Reproduce the potty-training forum replies below in full, word for word.

**Given text**

BEGIN

We had a potty chart worked fine for pee, the he took it down. Proclaimed he was "done with this"
Few weeks later... when we made him wear only undies he took them off and pooped in my hubands briefcase
After that we backed off... he eventually did it on his time

5 moms found this helpful

More Answers

J.W.

answers from St. Louis on

A less than funny story. My older son was basically potty trained at two and a half, except he would not poop in the potty, he would drop trow in the dining room. A week before we were to go to Florida and stay with my grandparents he just started going in the toilet like he had been doing it his whole life. Can't explain it.

He will get there and just be glad he isn't going in your dining room.

4 moms found this helpful

R.R.

answers from Los Angeles on

Some children don't respond to rewards, treats, etc., for them the biggest incentive IS being potty trained. My guy (28 months) responded well to stickers for a few days for peeing, then Dum Dum pops for pooping, now it's just the "high-fives" and praise for both. Chuck E Cheese possibly came too soon and too easily for your son, I've seen it recommended you use a chart and when they do it 10 times, then they get the big reward. An incentive has to be meaningful to that particular child, something he or she really wants on their own, or it won't work long-term. Something like pre-school, a new toy, something he or she is begging for and will work for. But at this point you need to change your method as rewards haven't worked.

END

**Collected data**
BEGIN

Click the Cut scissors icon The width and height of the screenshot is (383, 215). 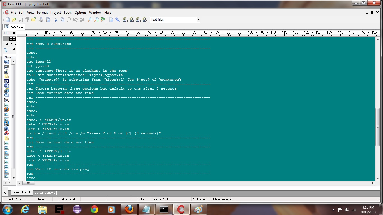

END

**Written response**
We had a potty chart worked fine for pee, the he took it down. Proclaimed he was "done with this"
Few weeks later... when we made him wear only undies he took them off and pooped in my hubands briefcase
After that we backed off... he eventually did it on his time

5 moms found this helpful

More Answers

J.W.

answers from St. Louis on

A less than funny story. My older son was basically potty trained at two and a half, except he would not poop in the potty, he would drop trow in the dining room. A week before we were to go to Florida and stay with my grandparents he just started going in the toilet like he had been doing it his whole life. Can't explain it.

He will get there and just be glad he isn't going in your dining room.

4 moms found this helpful

R.R.

answers from Los Angeles on

Some children don't respond to rewards, treats, etc., for them the biggest incentive IS being potty trained. My guy (28 months) responded well to stickers for a few days for peeing, then Dum Dum pops for pooping, now it's just the "high-fives" and praise for both. Chuck E Cheese possibly came too soon and too easily for your son, I've seen it recommended you use a chart and when they do it 10 times, then they get the big reward. An incentive has to be meaningful to that particular child, something he or she really wants on their own, or it won't work long-term. Something like pre-school, a new toy, something he or she is begging for and will work for. But at this point you need to change your method as rewards haven't worked.